ID Verification Service for X Exposed Driver Licenses for over a year
Israel-based company, AU10TIX, that offers “full-service identity verification solutions” cannot be trusted
UPDATE: 6 hours after this publication was sent out, we have been informed by Chris Stanley (a great guy) at X, that X will be rolling out an additional option for ID verification, via STRIPE —the payment company already in use by X to process AdRev bi-monthly payments. ps subscribe to Chris on X here.
AU10TIX Limited, the company that verifies the identities of X users, by processing photographs of their faces and pictures of their driver's licenses, exposed credentials online for more than a year, potentially allowing hackers to access that sensitive data, according to data obtained and reported by 404 Media.

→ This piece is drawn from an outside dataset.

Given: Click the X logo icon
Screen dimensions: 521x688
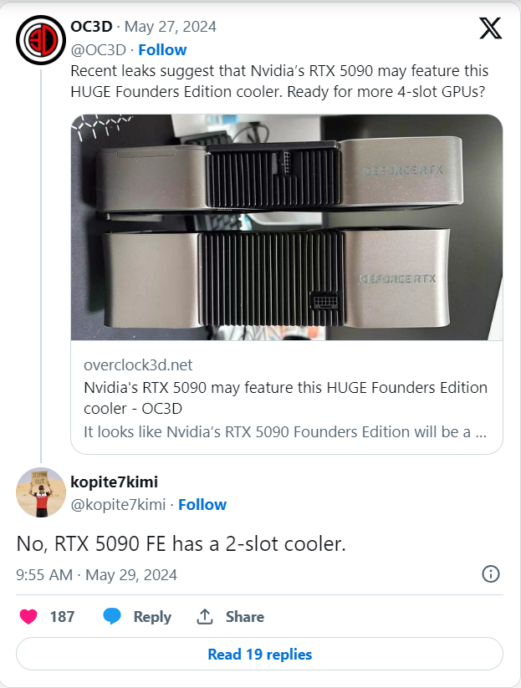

The Israel-based company, AU10TIX, offers what it describes on its website as “full-service identity verification solutions.”
This “full-service identity verification solution”, includes verifying peoples’ identity documents, such as passports and driver's licenses, as well as conducting “liveness detection” in a real-time video stream with the user. AU10TIX will also perform age verification, where its service will predict how old someone is based on their uploaded photo.

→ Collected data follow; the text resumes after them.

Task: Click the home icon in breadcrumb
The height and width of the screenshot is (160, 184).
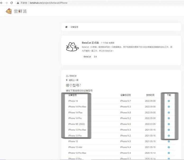Action: tap(66, 27)
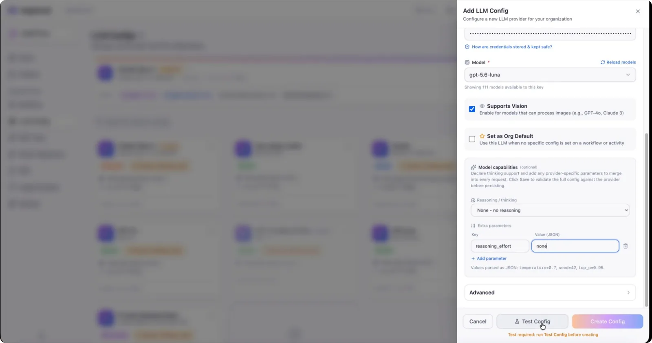Click the Key field containing reasoning_effort
The width and height of the screenshot is (652, 343).
click(x=500, y=246)
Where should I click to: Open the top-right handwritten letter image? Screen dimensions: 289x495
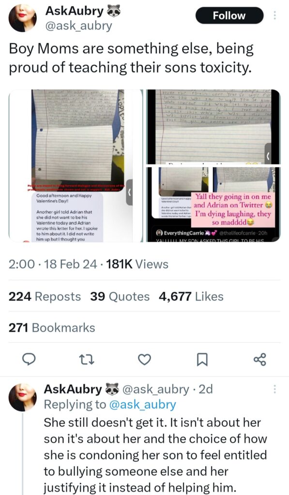(x=213, y=127)
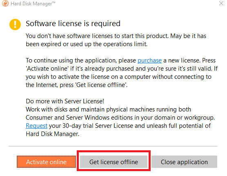Click the Activate online button
The width and height of the screenshot is (227, 176).
[x=46, y=162]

Based on the many company logos on their website, AU10TIX also provides this service to Fiverr, PayPal, Coinbase, LinkedIn, and Upwork, some of which confirmed to 404 Media they are still active or former AU10TIX clients.
This news comes as more and more social networks and pornography sites take the move towards an identity or age verification model. —in which users are required to upload their real identity documents to access services.
This major breach highlights that identity services could themselves become a target for hackers. The cybersecurity researcher did not distribute the data beyond providing screenshots and some data to 404 Media for verification purposes.
“My personal reading of this situation is that an ID Verification service provider was entrusted with people's identities and it failed to implement simple measures to protect people's identities and sensitive ID documents,” Mossab Hussein, the chief security officer at cybersecurity firm spiderSilk who originally noticed the exposed credentials, said.
We recently made a Public Statement on this, and have, as a result, terminated our partnership with X Business.
Special Thanks to Joseph Cox at 404 Media for the story.